### [What to work on]
Among the entries below, which lines run from the line with "Click the Middle name text box" through the line with "Screen dimensions: 647x364"? Retype those, both ends included, exactly and without pictures.
── Data
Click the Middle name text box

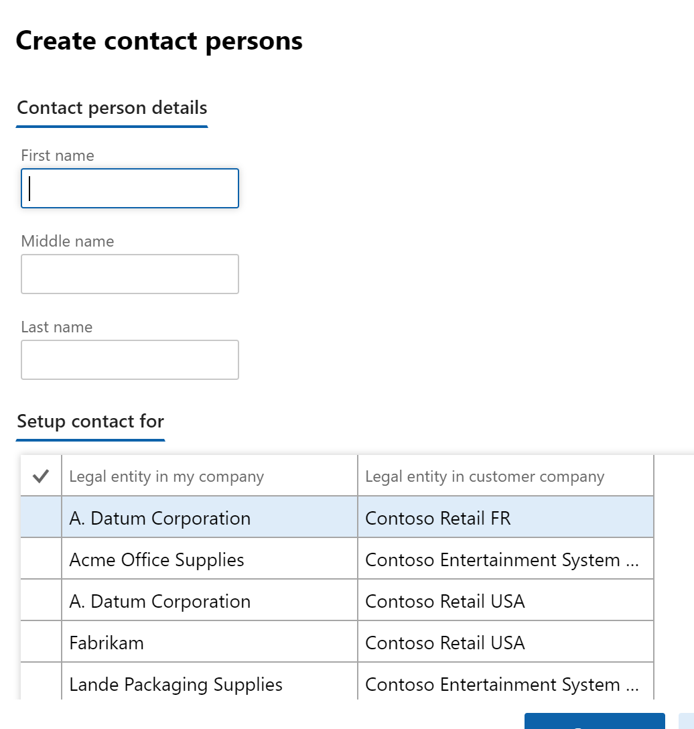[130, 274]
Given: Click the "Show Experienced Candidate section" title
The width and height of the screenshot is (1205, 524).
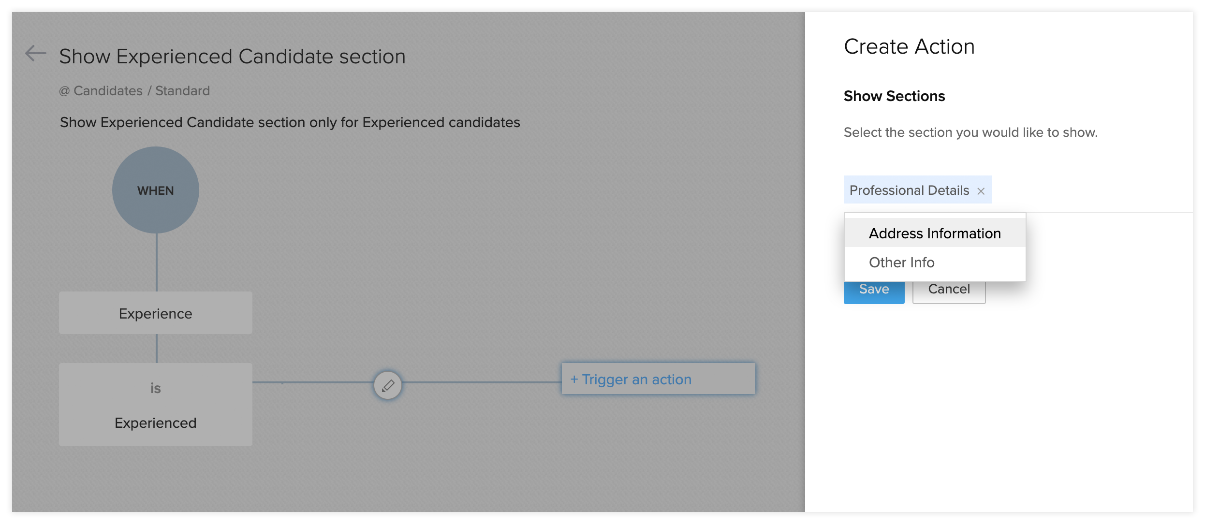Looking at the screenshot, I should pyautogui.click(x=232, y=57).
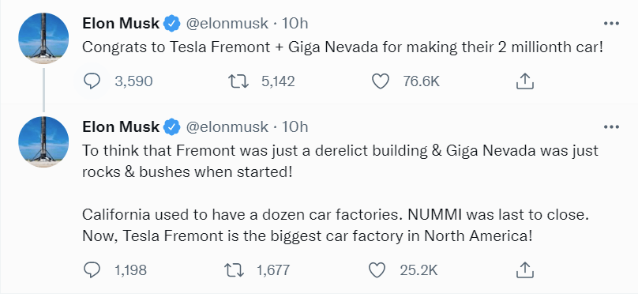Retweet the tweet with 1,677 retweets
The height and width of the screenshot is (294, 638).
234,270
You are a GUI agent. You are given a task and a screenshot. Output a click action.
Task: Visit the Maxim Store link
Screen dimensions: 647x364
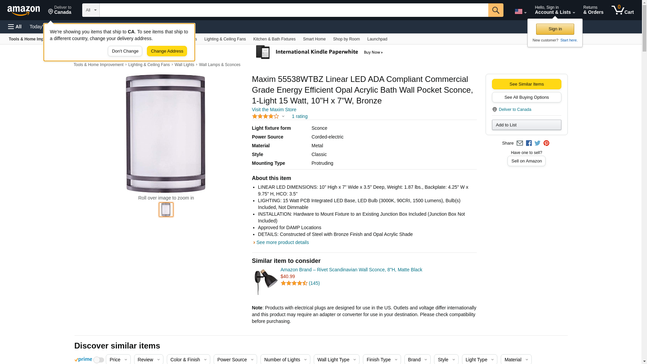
────
── Data
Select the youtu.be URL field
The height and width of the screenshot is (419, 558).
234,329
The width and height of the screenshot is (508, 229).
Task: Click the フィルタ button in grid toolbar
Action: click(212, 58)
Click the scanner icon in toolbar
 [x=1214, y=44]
────
### [Expected answer]
Click the Middle name text box

[130, 274]
Given: Click the "Show Experienced Candidate section" title
The width and height of the screenshot is (1205, 524).
Looking at the screenshot, I should pyautogui.click(x=232, y=57).
Retweet the tweet with 1,677 retweets
The height and width of the screenshot is (294, 638).
234,270
You are a GUI agent. You are given a task and a screenshot. Output a click action.
Task: Visit the Maxim Store link
Screen dimensions: 647x364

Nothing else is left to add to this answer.